Reproduce everything from the line containing "Image resolution: width=726" down through the end of the records, character for character. Omit the pictures from your output.
►
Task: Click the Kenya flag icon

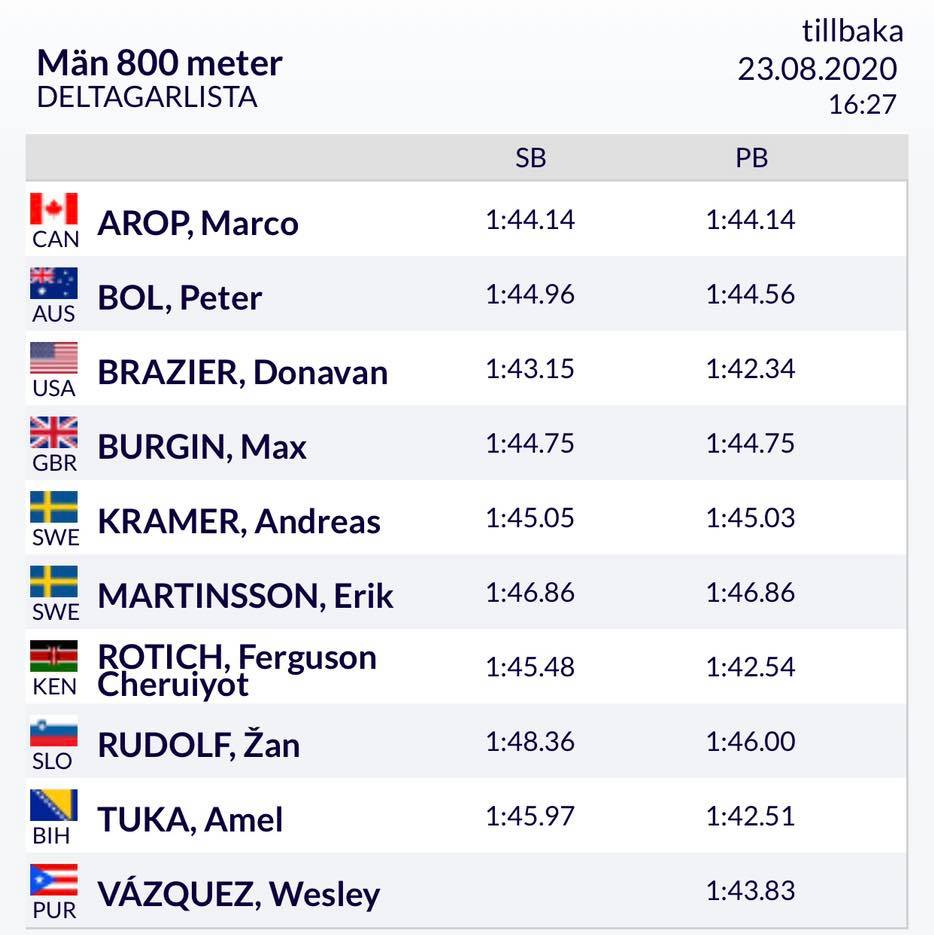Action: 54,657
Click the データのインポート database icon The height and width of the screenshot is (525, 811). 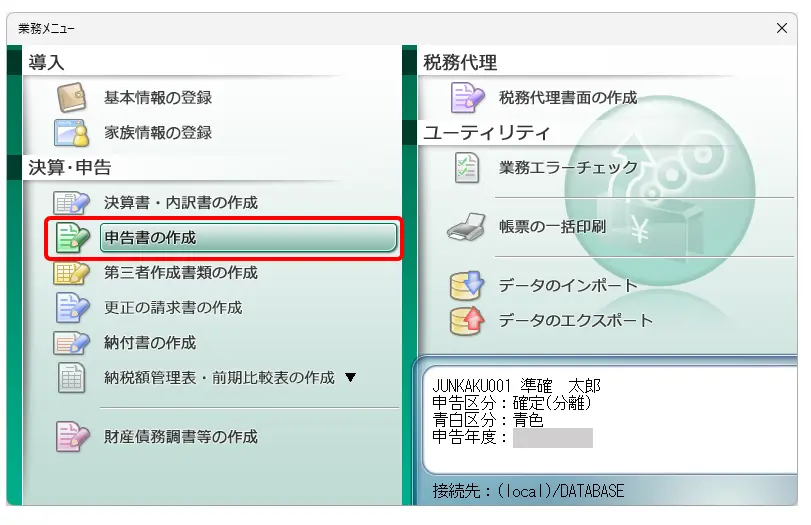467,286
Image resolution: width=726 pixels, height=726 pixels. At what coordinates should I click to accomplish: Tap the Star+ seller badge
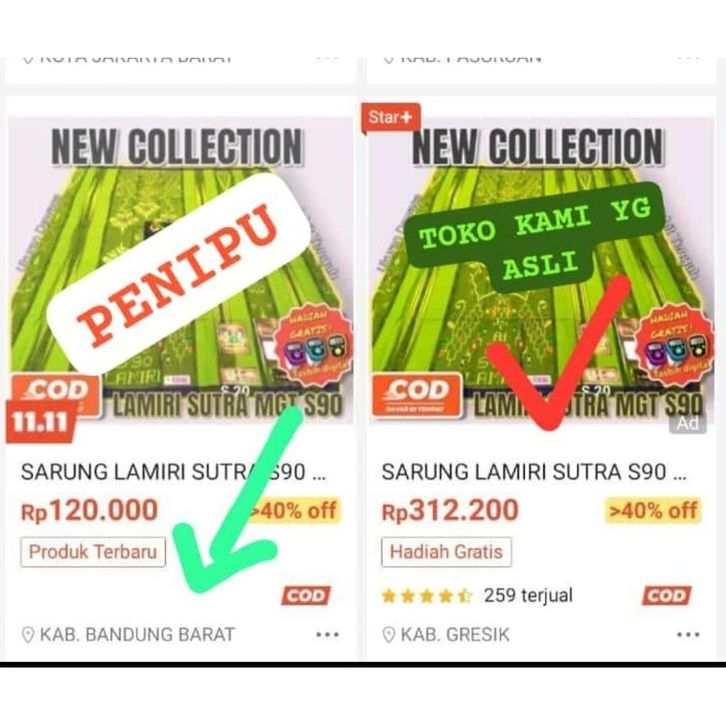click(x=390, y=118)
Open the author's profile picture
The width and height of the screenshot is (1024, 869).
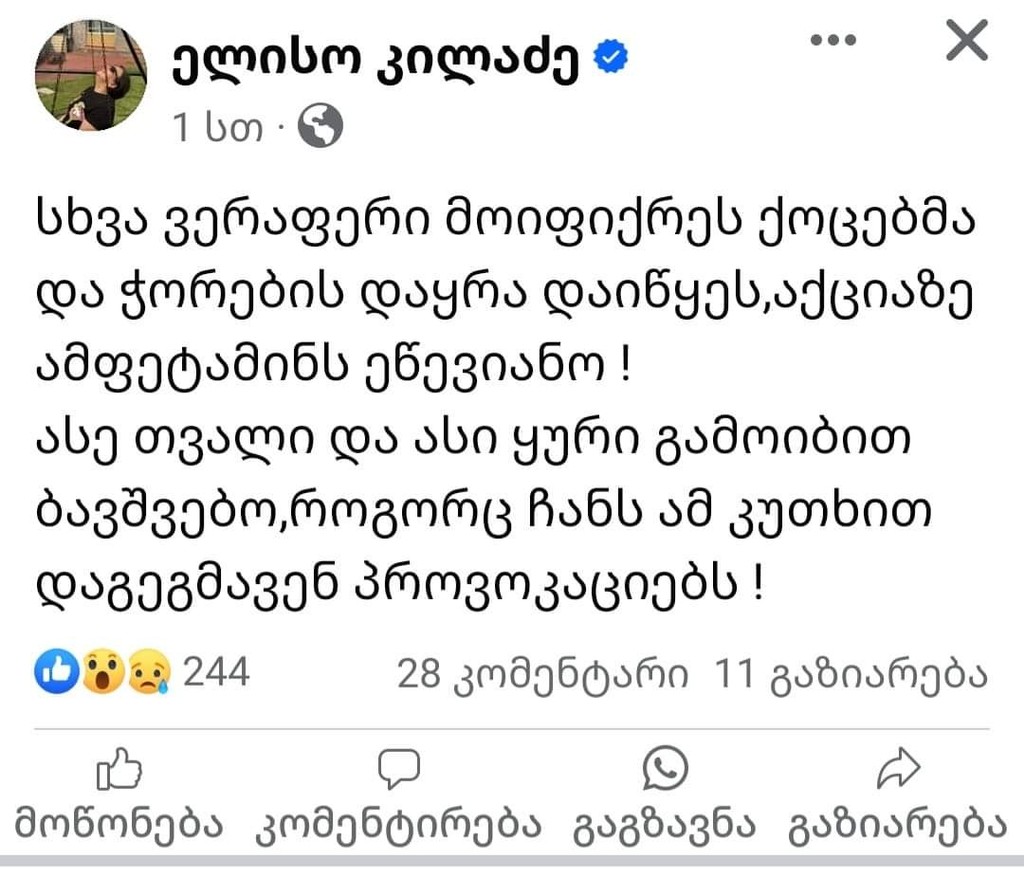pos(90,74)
◄
* TASK SOLUTION *
Image resolution: width=726 pixels, height=726 pixels. At what coordinates should I click to accomplish: Tap the Star+ seller badge
click(x=390, y=118)
Open the author's profile picture
The width and height of the screenshot is (1024, 869).
pos(90,74)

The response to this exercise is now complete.